I have made an online web app which executes a process only if a transaction on the Ethereum blockchain is made. As I was developing my initial thought was to create an ERC20 token so that whoever has it can access the app and perform the "process" which I designed it for. However after a while I realized: why do I even need an ERC20 token in the first place. Could I just say that if a certain amount of ETH is transferred to my walled the, process is executed?

So here is my question: why do people tend to create ERC20 tokens to make transactions for their applications while they could just transfer ETH in the first place?

2 Answers 2


When you create your currency (ERC20), you create a whole economy around it. The supply, inflation, price, etc. That gives you the flexibility to create your economy for your app. Plus, you may allocate some portion of the supply for the developer team, the community who supports and helps the app, etc. Having your currency is not necessary but gives you strong tools.

You can make transactions with ETH, accept payments, etc. You don't need a token (ERC20) to create an app. You can use ETH in your app.

It is all about your business model. How the app will survive?

  1. You may have ads to generate revenue
  2. You may have a commission on transfers with ETH, no ERC20 is required.
  3. You may have no ads and no commission. All services would be free if you have an ERC20 token to generate revenue by allocating some of the token supply for the app development.

The first option is the current business model of our world, which is terrible. Makes us the real product. The second option can be ideal depending on your app. The last option can be the best if the tokenomics is fair and well designed.

There are many things that an ERC20 token brings to an app. I can't list all of them. Last but not least, you can create a DAO to manage the app with the community.

You may use a discord server or a poll service to do that, but they can be manipulated. On the other hand, token-based governance creates capital-centric governance which is not a perfect solution. But you can create a non-transferable ERC20 token separately to handle governance more fairly.

I hope this answer helps a bit to understand the use case of ERC20 tokens.
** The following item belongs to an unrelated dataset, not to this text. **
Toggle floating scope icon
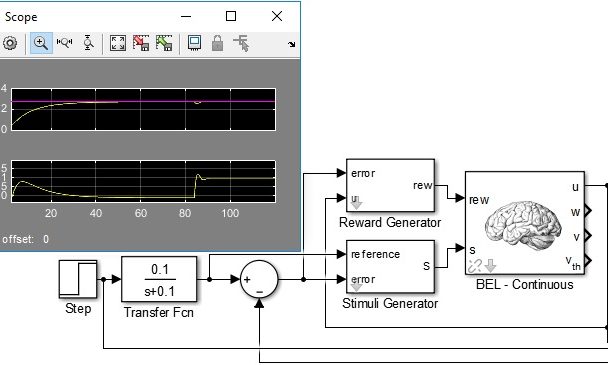 [194, 43]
ETH is the native currency on the Ethereum blockchain and its primary use case is paying transaction fees, as well as an incentive for miners/validators who keep the network secure. Its value against other currencies fluctuates rapidly, and its programming features are kind of limited compared to ERC20 tokens.
On the other hand, however, we have ERC20 tokens that can be used to settle real-world value on the blockchain in a decentralized and secure manner. Stablecoins can map USD or other real currencies' value for example (though using different strategies), or as another example, we have PAXG which is backed by physical gold. Many ERC20 tokens are utility tokens that are designed for a specific purpose. AAVE token, for example, is governance and staking token for AAVE protocol.
ERC20 itself is a template for any smart contract that can offer some amazing programmable features (such as automatically transferring it under pre-defined circumstances, granting or revoking spend permission to any arbitrary user or smart contract, using it as a means of payment, etc). You can do almost anything that is feasible in a computer program by using an ERC20 token.